Greg Willett, vice president of M/PF YieldStar in Carrollton, TX, tells GlobeSt.com that the third-quarter analysis, set to be released this week, shows occupancy rose 1.2 percentage points to 94.1% in the region’s 537,000-unit inventory. In tandem with the uptick was a 2.3% rental increase to boost the average to $724 per month. “It’s the best we’ve done in quite awhile,” he says.

Willett says single-family rentals, often a way to keep foreclosure at bay, kept demand flat in the apartment sector until the third quarter. “The rental single-family market is inherently unstable and the impact went away,” he says. “Apartment demand went from virtually nothing in the second quarter to 6,900 units in the third quarter.”

Willett says this is the second consecutive year that a relatively flat Q2 has been trailed by an active Q3. Ground is almost always lost in the fourth quarter, but this year is more unpredictable. “As we look into the fourth quarter, it’s going to be hard to say what will be the impact of all these forces,” he says, “and what is due to seasonality. It’s still a struggle on the single-family side, particularly for that first-time buyer.”

Although Q3 stats are still being finalized, the region’s submarkets appear to have benefited already in the wake of more cautious financial markets. Most submarkets have hit or are within reach of 95% occupancy. Richardson’s 9,000 units are 96.1% leased; Lewisville’s 21,000 apartments are 96% filled. Dallas’ Uptown, totaling 13,000 units, has hit 93.6% occupancy; Las Colinas’ 23,000 apartments, 94.9%; and West Plano’s 27,000 units, 95.7%. Northeast Tarrant County appears to be the leader on the western side of the metroplex, with its 6,600 units at 96.9% occupancy.

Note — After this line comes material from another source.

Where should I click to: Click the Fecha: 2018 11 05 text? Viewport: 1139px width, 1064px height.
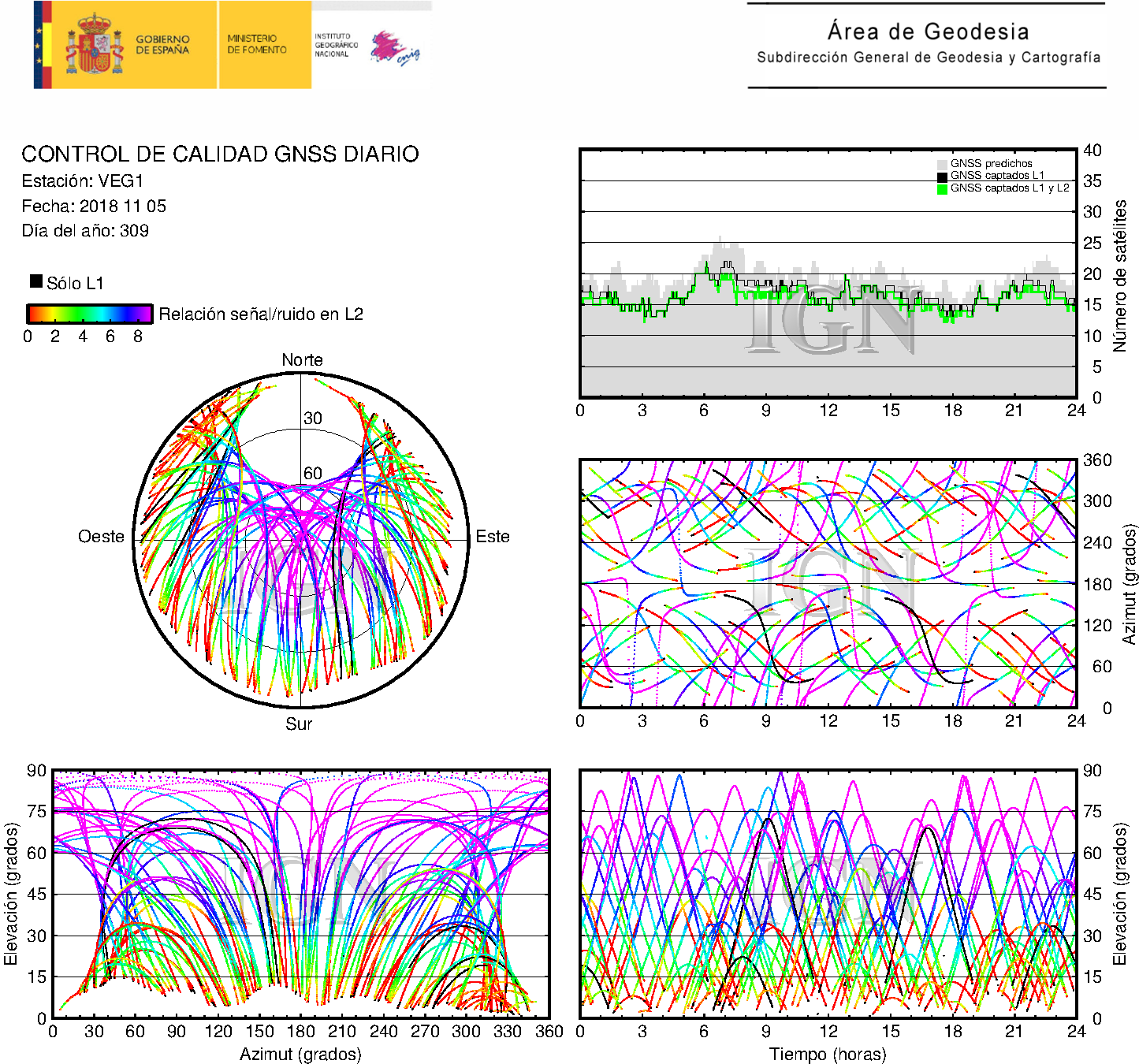[x=94, y=206]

Willett says the construction pipeline shows 13,200 apartments will come on line by midyear 2008. Since Q3 2006, there have been 6,100 units razed, mostly 1980s product in good locations and nearly all redevelopment candidates. The fast-paced demolition has put Dallas at the top of the nation’s teardown list. “We’ve certainly never been in that position before,” he says.

The settling down of the single-family market also has brought some improved news on the foreclosure front. George Roddy Sr., president of Dallas-based Foreclosure Listing Service Inc., says foreclosure postings have declined for the second consecutive month. It’s too early to label it as a trend although “two months is the longest downturn we’ve seen,” he says. “The November postings, which come out in mid-October, will be the telltale mark. If we show a third month in most North Texas counties, then that’s meaningful.”

Year-to-date numbers are still higher than last year, up 10% to 34,635 postings in the first 10 months of this year from 31,378 for the same period last year. Roddy is predicting postings will hit 40,000 by year’s end, the highest mark since roughly 1990.

Roddy stresses foreclosure postings lag economic indicators by three to six months. As a result, the turmoil in the financial markets won’t hit the housing sector until the end of the year. With two months of fewer postings under its belt, he says Dallas/Fort Worth could plateau instead of crater when the sector catches up to the upheaval in the financial markets.

Although the precise cause can’t be pinpointed, Willett says a portion, but not all, of the multifamily market’s uptick can be credited to the single-family sector’s breakdown in the 57 US markets that M/PF surveys each quarter. “We’re seeing really solid results everywhere,” he concludes.